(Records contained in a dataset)
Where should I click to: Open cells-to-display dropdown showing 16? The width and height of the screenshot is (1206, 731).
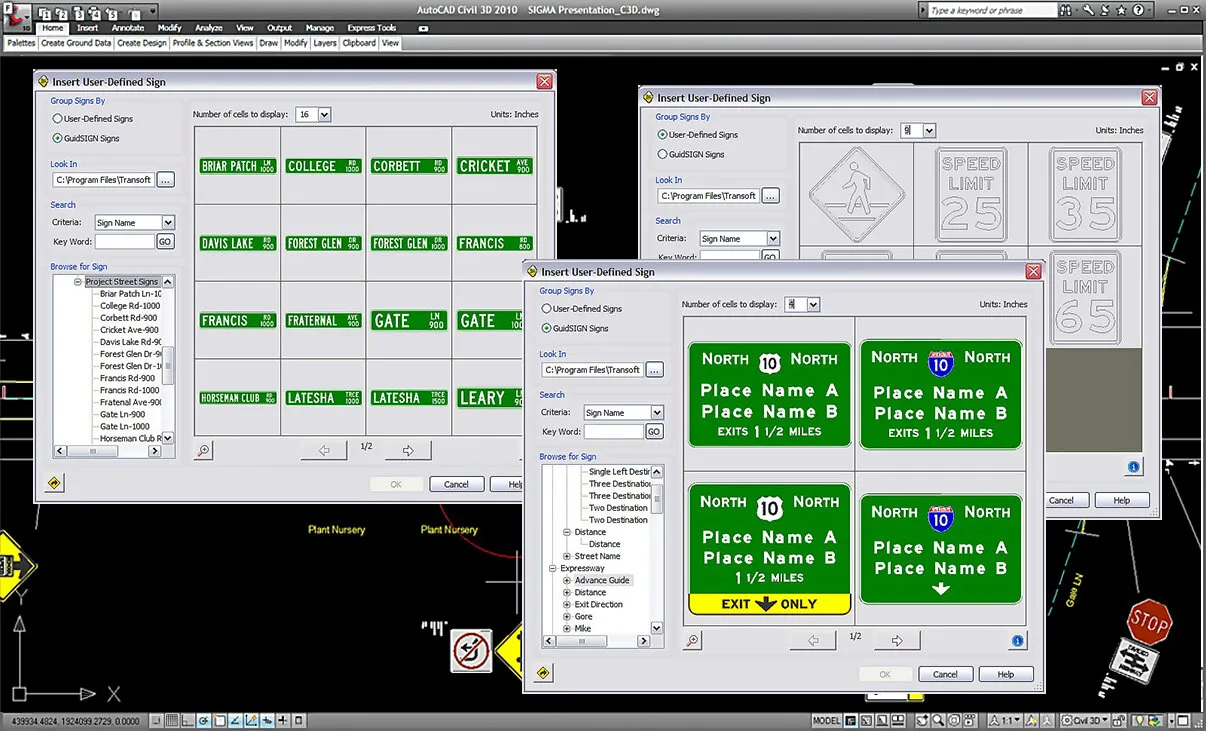325,115
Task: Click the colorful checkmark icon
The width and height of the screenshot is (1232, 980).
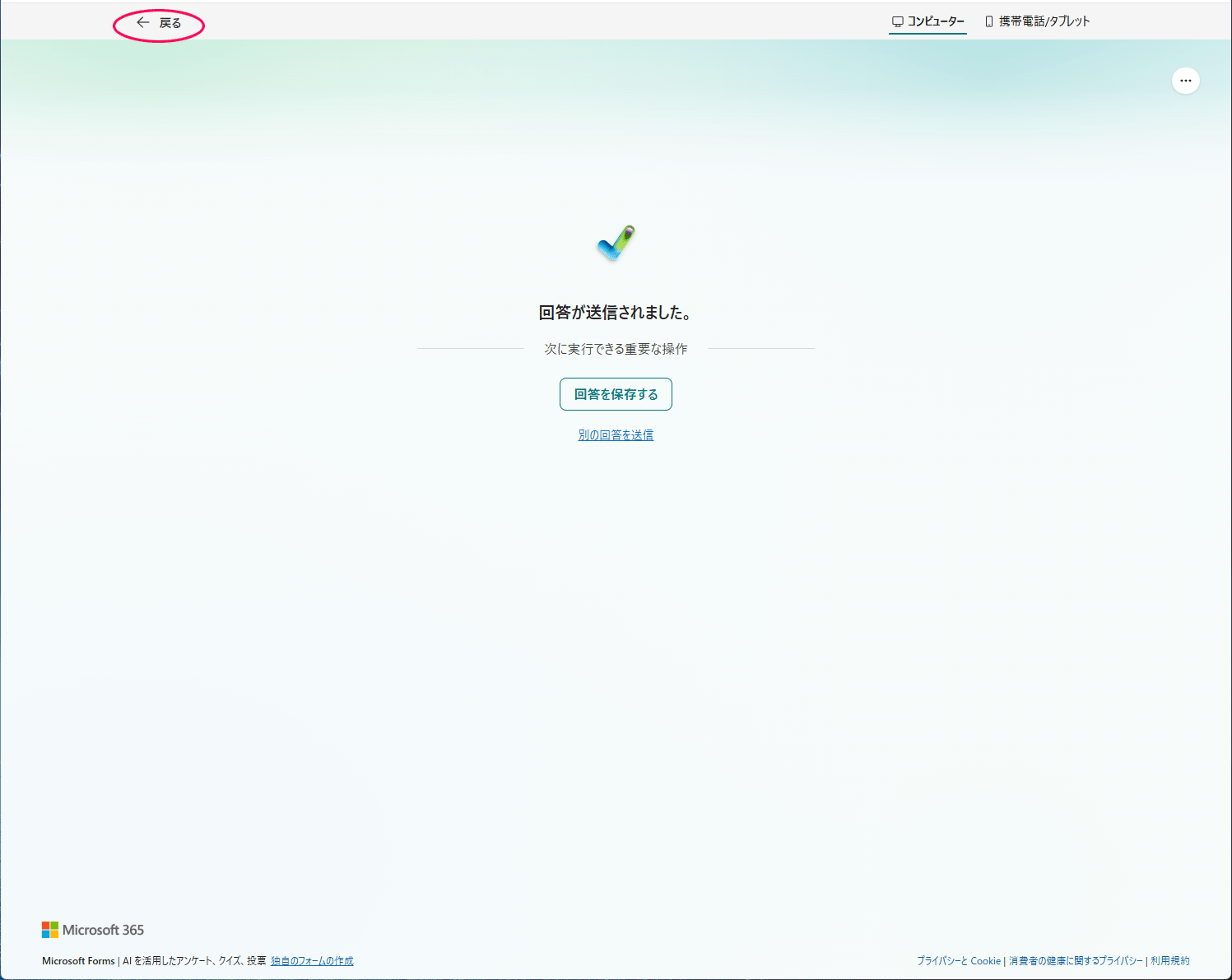Action: click(616, 244)
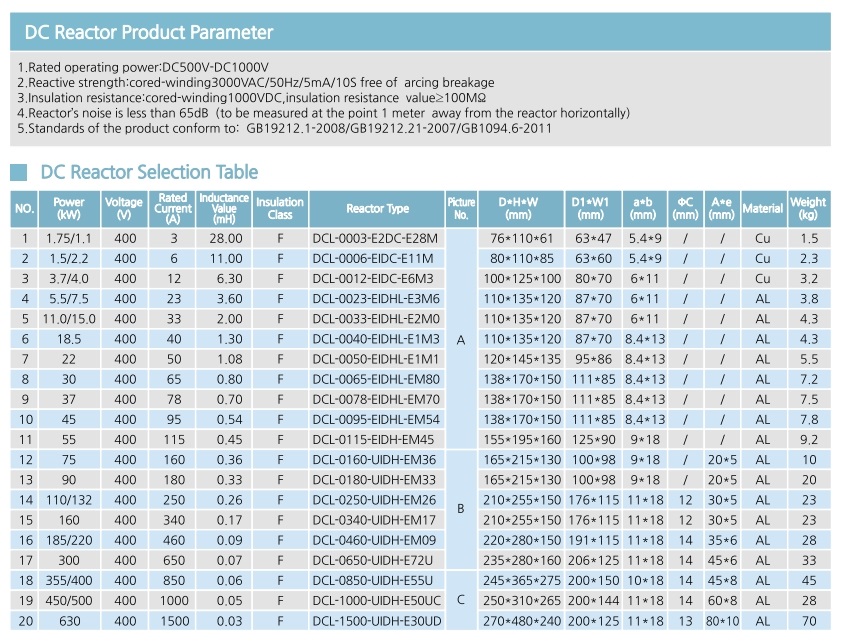Screen dimensions: 841x644
Task: Select the standards line mentioning GB19212.1-2008
Action: tap(284, 129)
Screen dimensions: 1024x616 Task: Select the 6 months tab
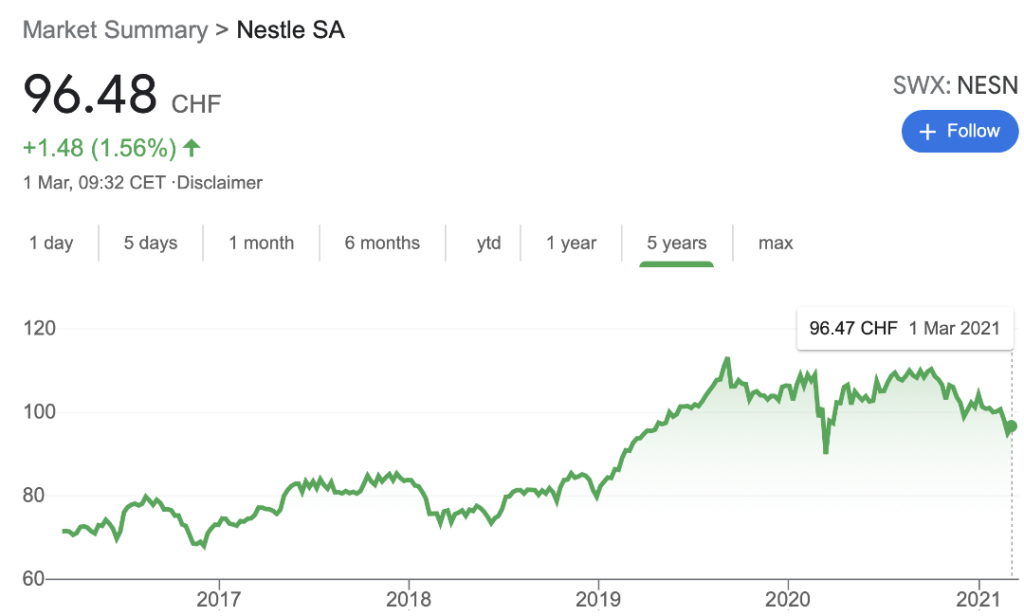click(382, 243)
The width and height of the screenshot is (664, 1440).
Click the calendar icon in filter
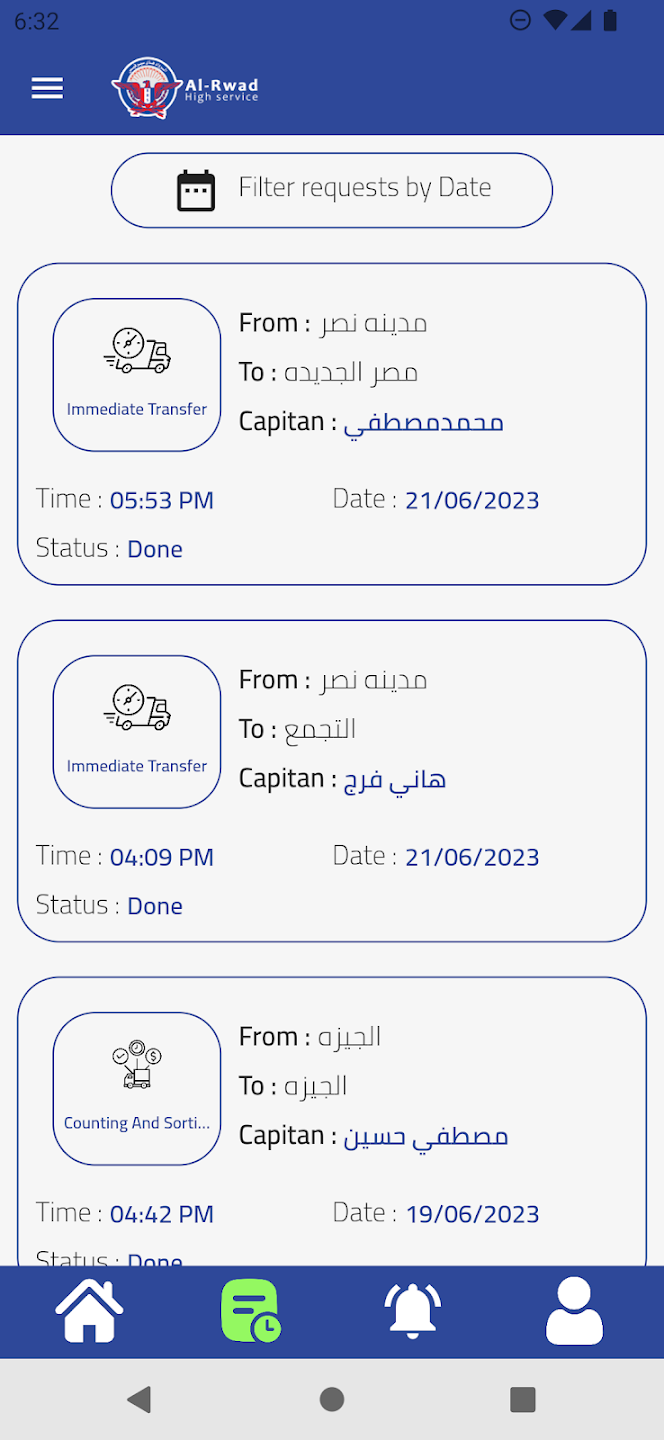pos(196,190)
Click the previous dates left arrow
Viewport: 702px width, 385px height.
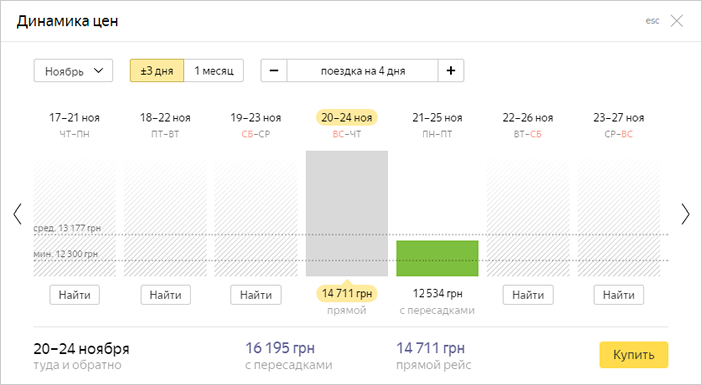pos(17,214)
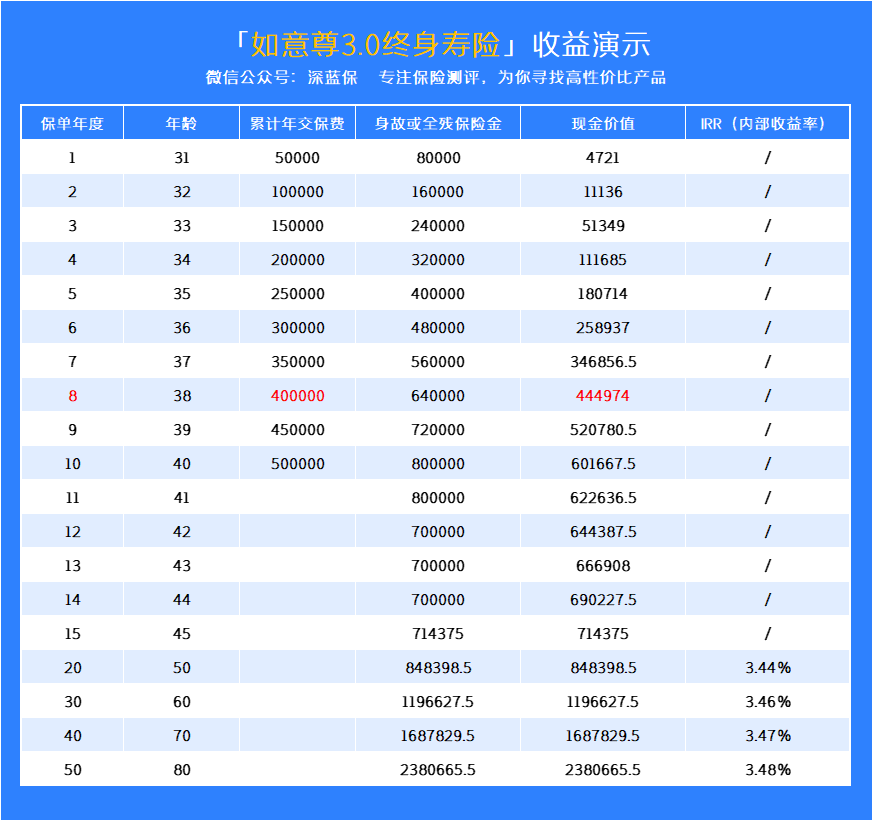Image resolution: width=872 pixels, height=820 pixels.
Task: Select the cash value 666908 cell
Action: click(x=603, y=566)
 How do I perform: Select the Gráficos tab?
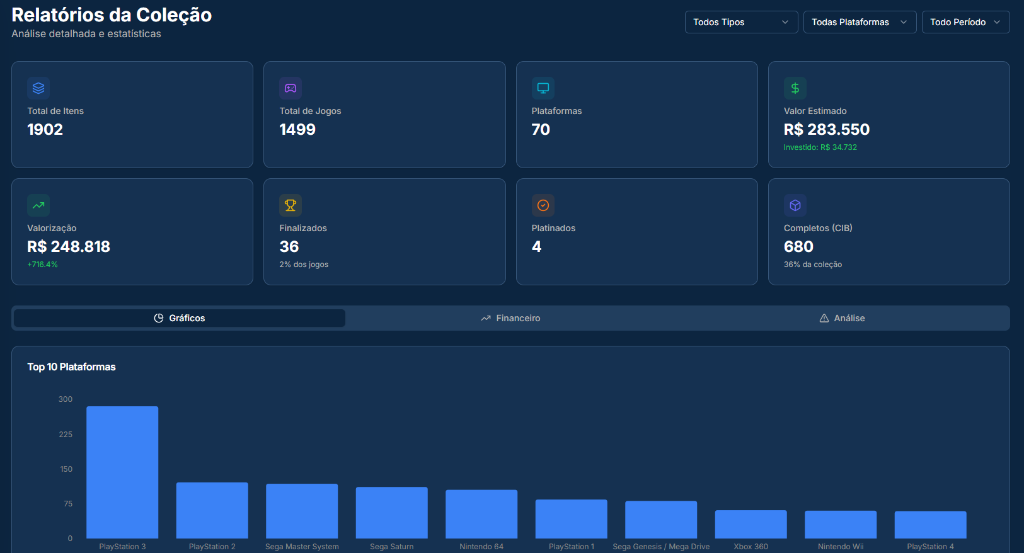point(180,318)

**PROBLEM DETAILS**
Once the pictures are dropped, repeat the data above exactly.

**WORKED SOLUTION**
Where should I click to: Open cells-to-display dropdown showing 16? The width and height of the screenshot is (1206, 731).
325,115
Task: Click the colorful checkmark icon
The width and height of the screenshot is (1232, 980).
Action: click(616, 244)
Screen dimensions: 841x644
Task: Select the standards line mentioning GB19212.1-2008
Action: tap(284, 129)
Screen dimensions: 1024x616 Task: Select the 6 months tab
click(382, 243)
The width and height of the screenshot is (664, 1440).
Click the calendar icon in filter
pos(196,190)
Click the previous dates left arrow
Viewport: 702px width, 385px height.
pos(17,214)
Image resolution: width=872 pixels, height=820 pixels.
Task: Select the cash value 666908 cell
Action: click(x=603, y=566)
 How do I perform: Select the Gráficos tab?
point(180,318)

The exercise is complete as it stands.